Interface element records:
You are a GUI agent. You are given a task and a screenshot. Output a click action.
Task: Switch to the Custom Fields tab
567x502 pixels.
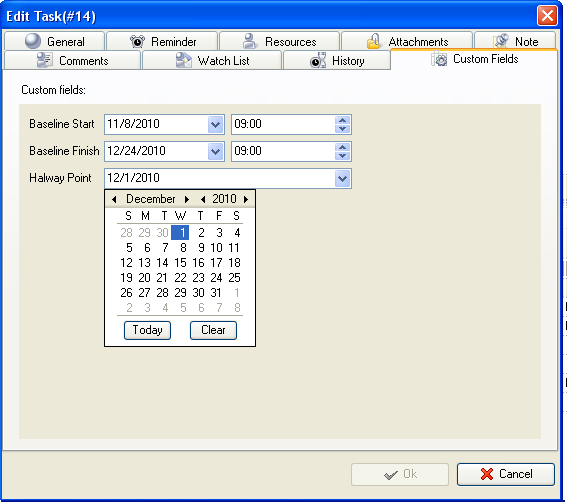[474, 59]
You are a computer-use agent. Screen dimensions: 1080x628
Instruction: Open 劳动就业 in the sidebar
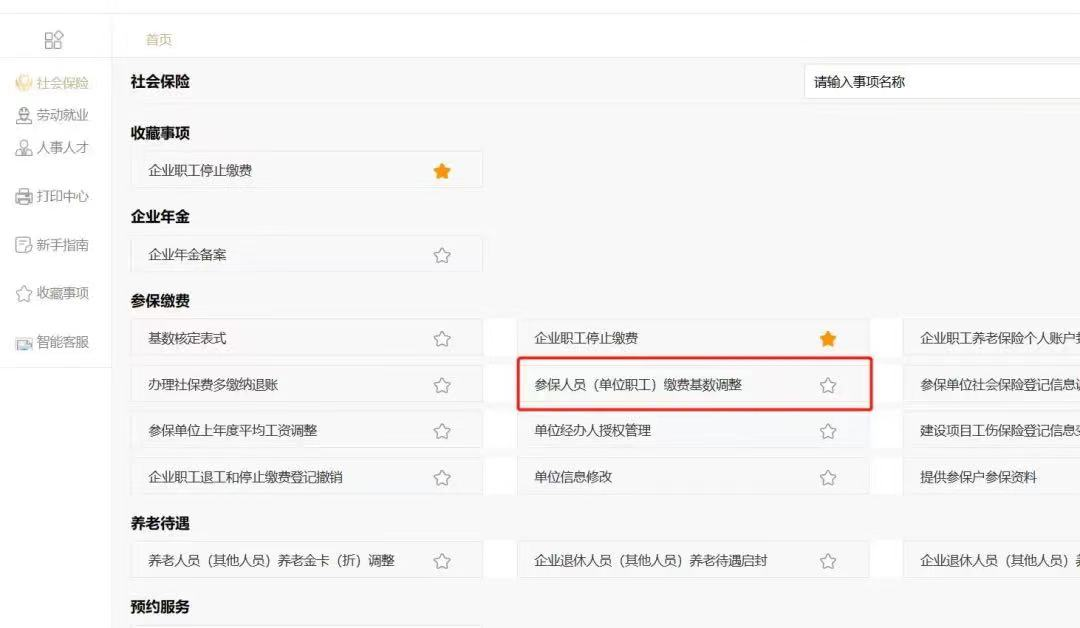(x=62, y=116)
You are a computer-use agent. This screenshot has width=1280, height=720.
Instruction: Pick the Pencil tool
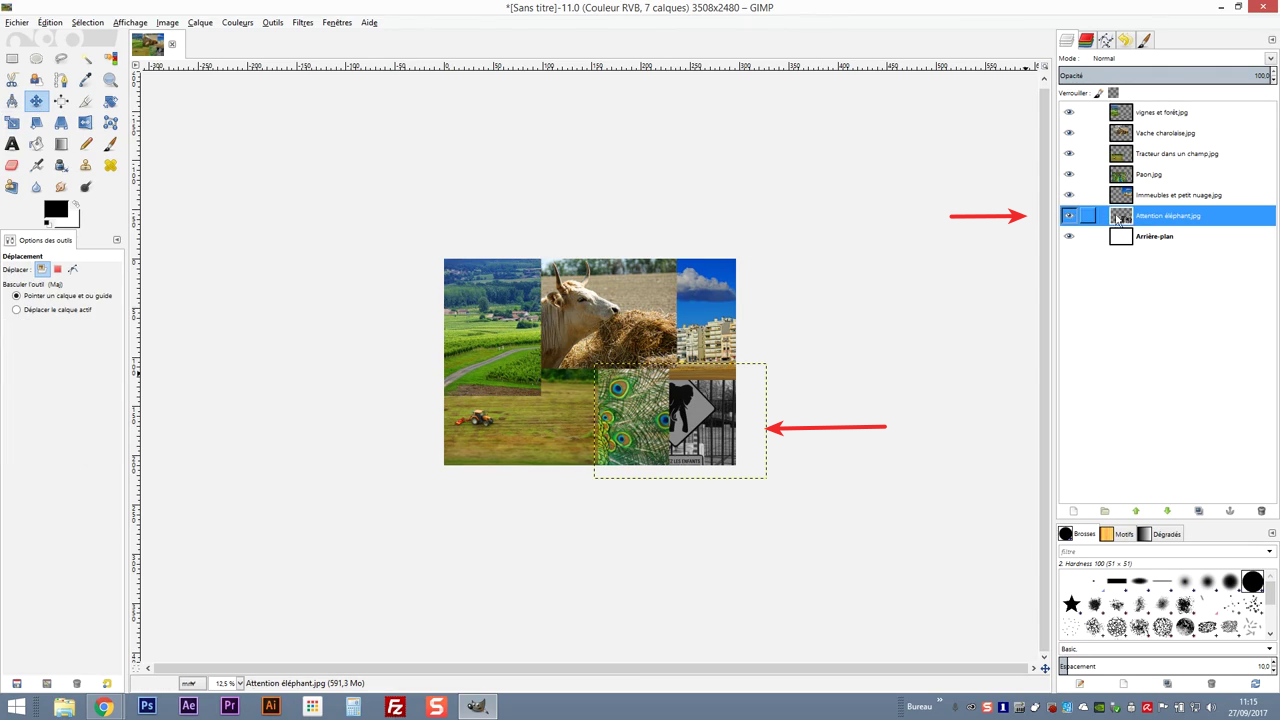click(86, 144)
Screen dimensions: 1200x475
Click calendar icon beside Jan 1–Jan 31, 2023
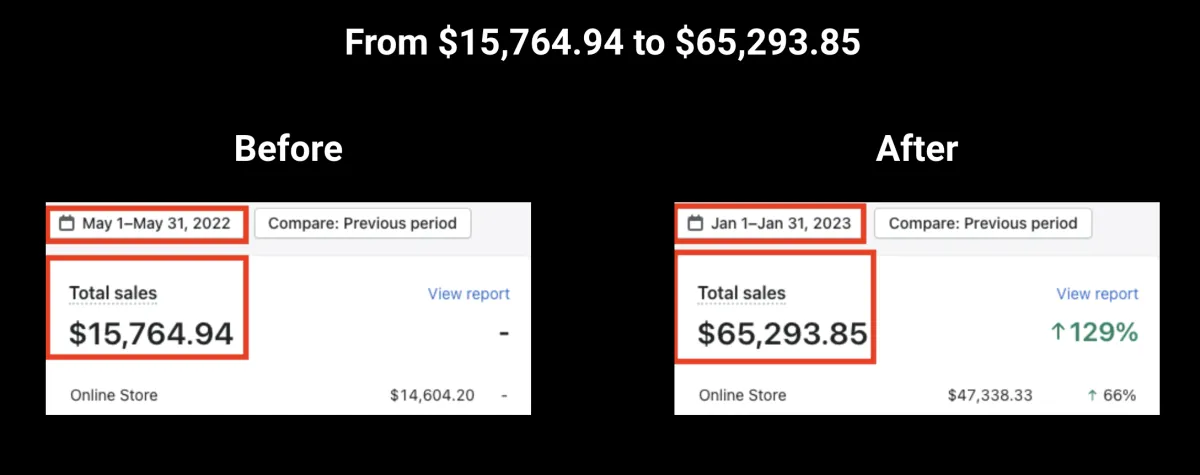click(696, 223)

▶ [PROBLEM TO SOLVE] Retype every line of the items above word for word, leaving out the pictures.

▶ [SOLUTION TO THIS PROBLEM]
You are a GUI agent. You are given a task and a screenshot. Output a click action.
Task: Switch to the Custom Fields tab
567x502 pixels.
[474, 59]
You are a computer-use agent. Screen dimensions: 1080x628
Instruction: Open 劳动就业 in the sidebar
(x=62, y=116)
You are a computer-use agent. This screenshot has width=1280, height=720.
Instruction: Pick the Pencil tool
click(86, 144)
Screen dimensions: 1200x475
Click calendar icon beside Jan 1–Jan 31, 2023
click(696, 223)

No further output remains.